Rare Mola Mola Fish Spotted In The Puget Sound Caps Off Bizarre String Of Fish Sightings

Mola Mola sunfish

iStockphoto / AlexGoldblum


A rare Mola Mola fish was spotted swimming in Seattle’s Puget Sound by a man named Jonah Zimmerman.

The Mola Mola, or Ocean Sunfish, is a particularly odd-looking fish to see from above. It’s top fin occasionally pops out of the water and to the unaware they might think it’s a shark, in the same way that manta rays are often mistaken for sharks by people who don’t know what they are looking at.

This Mola Mola sighting caps off a weird few weeks of fish sightings in Washington.
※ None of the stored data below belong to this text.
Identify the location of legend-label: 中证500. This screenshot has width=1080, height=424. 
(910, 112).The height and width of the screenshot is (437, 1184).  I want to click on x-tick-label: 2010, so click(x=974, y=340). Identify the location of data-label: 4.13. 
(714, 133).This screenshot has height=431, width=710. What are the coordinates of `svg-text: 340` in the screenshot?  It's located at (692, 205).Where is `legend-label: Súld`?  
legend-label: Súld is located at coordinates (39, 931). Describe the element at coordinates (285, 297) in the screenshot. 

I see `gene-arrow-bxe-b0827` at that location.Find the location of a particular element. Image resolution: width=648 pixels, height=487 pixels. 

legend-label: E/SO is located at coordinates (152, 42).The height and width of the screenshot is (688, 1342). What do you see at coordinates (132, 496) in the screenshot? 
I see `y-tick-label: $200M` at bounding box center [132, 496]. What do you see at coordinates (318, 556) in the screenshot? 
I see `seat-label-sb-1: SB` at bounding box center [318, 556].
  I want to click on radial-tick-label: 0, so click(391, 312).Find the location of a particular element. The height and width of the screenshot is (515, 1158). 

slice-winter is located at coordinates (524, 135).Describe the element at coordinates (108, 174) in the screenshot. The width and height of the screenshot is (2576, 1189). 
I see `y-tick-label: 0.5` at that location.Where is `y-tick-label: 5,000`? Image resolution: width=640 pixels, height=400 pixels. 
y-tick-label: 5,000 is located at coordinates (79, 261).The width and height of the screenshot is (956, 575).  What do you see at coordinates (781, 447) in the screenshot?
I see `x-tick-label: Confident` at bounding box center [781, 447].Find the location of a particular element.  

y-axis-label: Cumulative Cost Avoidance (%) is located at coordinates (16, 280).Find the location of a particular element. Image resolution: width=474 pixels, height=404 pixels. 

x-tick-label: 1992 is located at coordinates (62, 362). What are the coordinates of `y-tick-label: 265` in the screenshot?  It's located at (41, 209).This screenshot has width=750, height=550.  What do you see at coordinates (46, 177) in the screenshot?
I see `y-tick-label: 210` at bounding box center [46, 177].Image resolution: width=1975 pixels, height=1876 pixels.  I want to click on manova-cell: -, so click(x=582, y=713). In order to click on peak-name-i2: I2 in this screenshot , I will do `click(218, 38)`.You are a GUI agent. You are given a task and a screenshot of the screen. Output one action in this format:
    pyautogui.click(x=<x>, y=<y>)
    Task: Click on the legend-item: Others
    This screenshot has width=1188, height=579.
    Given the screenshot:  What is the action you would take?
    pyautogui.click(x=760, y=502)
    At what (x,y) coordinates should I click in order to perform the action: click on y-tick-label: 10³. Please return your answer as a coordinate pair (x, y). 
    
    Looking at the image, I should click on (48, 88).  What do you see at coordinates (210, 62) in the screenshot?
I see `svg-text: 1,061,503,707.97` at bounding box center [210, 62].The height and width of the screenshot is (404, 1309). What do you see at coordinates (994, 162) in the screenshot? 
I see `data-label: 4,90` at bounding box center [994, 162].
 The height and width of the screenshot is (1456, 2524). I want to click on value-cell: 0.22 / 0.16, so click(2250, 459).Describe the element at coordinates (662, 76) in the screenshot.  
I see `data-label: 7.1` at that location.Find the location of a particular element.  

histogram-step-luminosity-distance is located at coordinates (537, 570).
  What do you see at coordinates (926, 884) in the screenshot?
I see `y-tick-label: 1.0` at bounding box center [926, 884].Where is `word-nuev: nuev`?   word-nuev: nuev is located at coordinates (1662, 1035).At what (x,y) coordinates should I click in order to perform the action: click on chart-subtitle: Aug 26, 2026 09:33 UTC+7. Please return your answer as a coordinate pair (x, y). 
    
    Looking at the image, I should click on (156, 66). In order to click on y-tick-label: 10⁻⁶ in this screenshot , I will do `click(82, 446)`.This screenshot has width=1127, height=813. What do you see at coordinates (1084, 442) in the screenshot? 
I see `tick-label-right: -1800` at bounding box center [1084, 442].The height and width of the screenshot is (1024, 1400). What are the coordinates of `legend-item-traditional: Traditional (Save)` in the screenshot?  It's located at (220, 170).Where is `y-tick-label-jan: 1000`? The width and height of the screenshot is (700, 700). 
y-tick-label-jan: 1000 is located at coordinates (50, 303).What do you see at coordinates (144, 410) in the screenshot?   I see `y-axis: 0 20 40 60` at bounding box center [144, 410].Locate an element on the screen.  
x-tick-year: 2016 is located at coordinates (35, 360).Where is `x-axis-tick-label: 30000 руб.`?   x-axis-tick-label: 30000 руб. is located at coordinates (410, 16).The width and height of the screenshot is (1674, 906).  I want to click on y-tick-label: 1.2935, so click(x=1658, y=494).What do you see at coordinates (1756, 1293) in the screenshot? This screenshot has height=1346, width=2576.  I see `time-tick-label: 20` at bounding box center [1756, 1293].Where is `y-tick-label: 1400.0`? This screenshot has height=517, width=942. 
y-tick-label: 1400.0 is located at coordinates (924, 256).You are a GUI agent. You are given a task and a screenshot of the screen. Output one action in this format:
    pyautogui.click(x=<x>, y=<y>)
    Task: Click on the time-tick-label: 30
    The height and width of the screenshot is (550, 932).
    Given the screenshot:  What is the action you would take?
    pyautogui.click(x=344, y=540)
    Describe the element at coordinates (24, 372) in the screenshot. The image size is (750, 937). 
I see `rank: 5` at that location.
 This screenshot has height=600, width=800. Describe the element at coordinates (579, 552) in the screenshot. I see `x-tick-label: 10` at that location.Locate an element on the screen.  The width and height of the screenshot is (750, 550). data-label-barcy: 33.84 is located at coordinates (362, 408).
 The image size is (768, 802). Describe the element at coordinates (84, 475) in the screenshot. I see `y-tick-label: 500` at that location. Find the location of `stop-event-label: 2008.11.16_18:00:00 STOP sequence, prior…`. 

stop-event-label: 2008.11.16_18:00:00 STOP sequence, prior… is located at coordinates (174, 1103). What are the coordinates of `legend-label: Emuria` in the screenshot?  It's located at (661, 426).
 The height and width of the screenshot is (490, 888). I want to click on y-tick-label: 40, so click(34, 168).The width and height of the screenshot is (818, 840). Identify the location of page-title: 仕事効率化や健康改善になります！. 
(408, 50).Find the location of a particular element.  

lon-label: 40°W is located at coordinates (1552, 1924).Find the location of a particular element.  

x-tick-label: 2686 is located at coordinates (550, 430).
In the Puget Sound, a bluefin tuna was found washed up on a beach fully intact and not deteriorating yet.

Bluefin tuna are at least a cold water fish so this makes sense in my head, despite it getting lost in the sound when it should be out at sea. What doesn’t really compute in my brain is how an angler just caught a Washington state record Mahi-Mahi, a 21-pound fish caught in Southwest Washington according to Sage Marshall of Field & Stream.

Mahi-mahi, also known as dolphin or dorado, are a pelagic fish found all over the globe but their preferred water temperature is 82 degrees. They can be found in water as cold as 68 but they prefer warm, tropical oceans.

For a 21-pounder to be caught in Southwest Washington blows my mind. It is a new state record:

This Summer’s strong El Niño seems to have flipped the fishing world upside down. The Pacific Coast’s massive marine heatwave can certainly be thanked for the Mahi-Mahi in Southern Washington.

But that doesn’t explain a tarpon being caught across the country in Cape Cod, over a thousand miles north of Florida… It’s been a weird Summer indeed.